··· Vorliegender Text
Tag der Arbeit – Der Mai steht im Zeichen des sozialen Europas

In wenigen Wochen werden wir ein neues europäisches Parlament wählen. Nicht wenige befürchten, dass das Parlament sein Gesicht verändern wird. Wir müssen für ein gerechtes und soziales Europa eintreten, in dem die Rechte von Arbeitnehmerinnen und Arbeitnehmern geachtet und gestärkt werden. Wir müssen ein Signal setzen gegen Populismus, Nationalismus und Egoismus.

 

Schon die Verträge von Rom haben 1957 grundlegende Prinzipien wie gleiches Entgelt für Frauen und Männer oder das Recht der Arbeitnehmerschaft auf Freizügigkeit innerhalb der Wirtschaftsgemeinschaft enthalten. Heute profitieren wir Niedersachsen ganz besonders vom zollfreien Handel und den offenen Grenzen zu unseren Nachbarn. Wir leben in einem Automobilland – und Autos, Autokomponenten und Maschinen sichern bei uns Tausende Arbeitsplätze.

 

Und nur durch gemeinsame Regeln verhindern wir, dass Billiganbieter, die Niedriglöhne zahlen und Arbeitsschutzgesetze missachten, die Märkte überschwemmen und damit die Existenz niedersächsischer Betriebe gefährden.  Die Gründerinnen und Gründer der EU wussten damals aber auch, und das scheint heute so mancher vergessen zu haben: Stabilen wirtschaftlichen Erfolg kann es nur geben, wenn es auch sozial gerecht zugeht. Konsequent umgesetzt hat Europa diesen Gedanken noch nicht.

 

Darum wollen wir jetzt den nächsten Schritt gehen – und ein sozial gerechtes Europa entwickeln. Damit alle Menschen spüren, dass Europa für sie da ist. Und eben nicht nur, wenn es um Bankenrettung geht, um Großfusionen und Wettbewerbsrecht. Damit die Menschen erleben, dass Europa ihr ganz persönliches Leben im Alltag besser macht. Damit sie spüren, dass Europa ihnen unter Umständen auch ganz unmittelbar hilft.
······
◆ **Aufgaben**
[1] In welchem Jahr enthielten die Verträge von Rom laut dem Text zum sozialen Europa bereits Grundsätze wie gleiches Entgelt für Frauen und Männer?
[2] Schreiben Sie den Text zum sozialen Europa im Anschluss an seinen letzten Satz weiter.
Die anschließenden Zeilen sind eigenständiges Material und gehören nicht zum Text.
··· Vorliegende Zeilen
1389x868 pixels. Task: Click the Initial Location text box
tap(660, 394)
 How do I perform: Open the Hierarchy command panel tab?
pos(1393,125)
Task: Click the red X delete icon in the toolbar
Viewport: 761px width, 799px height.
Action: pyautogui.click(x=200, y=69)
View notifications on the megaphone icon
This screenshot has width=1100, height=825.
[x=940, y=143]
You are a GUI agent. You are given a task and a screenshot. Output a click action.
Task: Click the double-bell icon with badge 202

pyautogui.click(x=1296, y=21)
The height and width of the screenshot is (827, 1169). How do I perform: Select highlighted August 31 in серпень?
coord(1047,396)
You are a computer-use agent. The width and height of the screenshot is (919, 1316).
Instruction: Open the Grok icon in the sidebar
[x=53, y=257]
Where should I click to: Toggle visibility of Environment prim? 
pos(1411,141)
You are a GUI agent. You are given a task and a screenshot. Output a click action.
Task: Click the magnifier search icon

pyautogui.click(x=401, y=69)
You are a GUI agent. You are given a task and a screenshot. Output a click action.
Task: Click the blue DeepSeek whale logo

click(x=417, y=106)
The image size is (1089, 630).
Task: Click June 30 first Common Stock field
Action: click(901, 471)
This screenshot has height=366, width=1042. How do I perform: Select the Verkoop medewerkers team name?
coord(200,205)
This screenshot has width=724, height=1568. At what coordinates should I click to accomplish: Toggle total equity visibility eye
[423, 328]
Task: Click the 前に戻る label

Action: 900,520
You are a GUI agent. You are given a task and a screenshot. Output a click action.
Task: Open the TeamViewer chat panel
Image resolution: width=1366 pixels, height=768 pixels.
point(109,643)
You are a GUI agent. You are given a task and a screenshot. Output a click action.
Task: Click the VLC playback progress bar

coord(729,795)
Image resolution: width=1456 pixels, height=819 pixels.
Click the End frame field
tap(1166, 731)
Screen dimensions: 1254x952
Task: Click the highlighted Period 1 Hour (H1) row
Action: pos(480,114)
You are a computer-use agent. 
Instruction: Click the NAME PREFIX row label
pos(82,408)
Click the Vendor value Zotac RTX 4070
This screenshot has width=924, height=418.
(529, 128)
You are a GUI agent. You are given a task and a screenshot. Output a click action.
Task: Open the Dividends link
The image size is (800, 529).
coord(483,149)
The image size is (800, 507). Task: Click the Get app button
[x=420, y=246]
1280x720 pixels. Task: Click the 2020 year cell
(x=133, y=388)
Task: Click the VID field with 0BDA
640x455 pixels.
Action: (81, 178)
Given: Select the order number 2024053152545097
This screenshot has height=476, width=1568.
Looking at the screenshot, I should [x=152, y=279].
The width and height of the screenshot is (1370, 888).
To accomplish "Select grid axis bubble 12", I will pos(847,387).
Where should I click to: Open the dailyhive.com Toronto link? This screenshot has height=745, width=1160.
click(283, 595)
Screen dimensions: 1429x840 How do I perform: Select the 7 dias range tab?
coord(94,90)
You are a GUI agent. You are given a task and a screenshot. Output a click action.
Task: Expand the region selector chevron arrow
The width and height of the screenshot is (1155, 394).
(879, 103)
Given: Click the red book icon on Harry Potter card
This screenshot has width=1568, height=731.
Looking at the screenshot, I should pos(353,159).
······
◆ **Lösungen**
[1] 1957.

[2]
Es muss Schluss sein mit dem Lohndumping! Auch der Schlachter aus Rumänien und die Pflegerin aus Polen müssen von ihrer Arbeit leben können. Der Gebäudereiniger in Dortmund ebenso wie die Kassiererin in Neapel. Wer Vollzeit in Europa arbeitet, darf mit seinem Lohn nicht unter die Armutsschwelle in seinem Land rutschen! In Deutschland liegt die Schwelle dafür bei rund 12 Euro. Für die Menschen in Deutschland und vielen anderen Ländern brauchen wir darum einen Rahmen für armutsfeste Mindestlöhne. Den europäischen Mindestlohn! Mittel- bis langfristig müssen wir es auch schaffen, dass die Arbeitslosen-, die Renten- und die Krankenversicherungssysteme in Europa den Menschen eine vergleichbare Sicherheit, einen vergleichbaren Schutz bieten.

 

Was gehört noch zu einem sozialen Europa? Natürlich geht es uns auch um gleichen Lohn für gleiche Arbeit am gleichen Ort! Mit der sogenannten Entsenderichtlinie machen wir einen großen Schritt. Das gilt aber insbesondere auch für die Bezahlung von Frauen und Männern. Hier haben wir insbesondere in Deutschland noch eine Menge Hausaufgaben zu machen. Und: In allen Betrieben ab einer gewissen Größe brauchen wir Arbeitnehmervertretungen – mehr Mitbestimmung.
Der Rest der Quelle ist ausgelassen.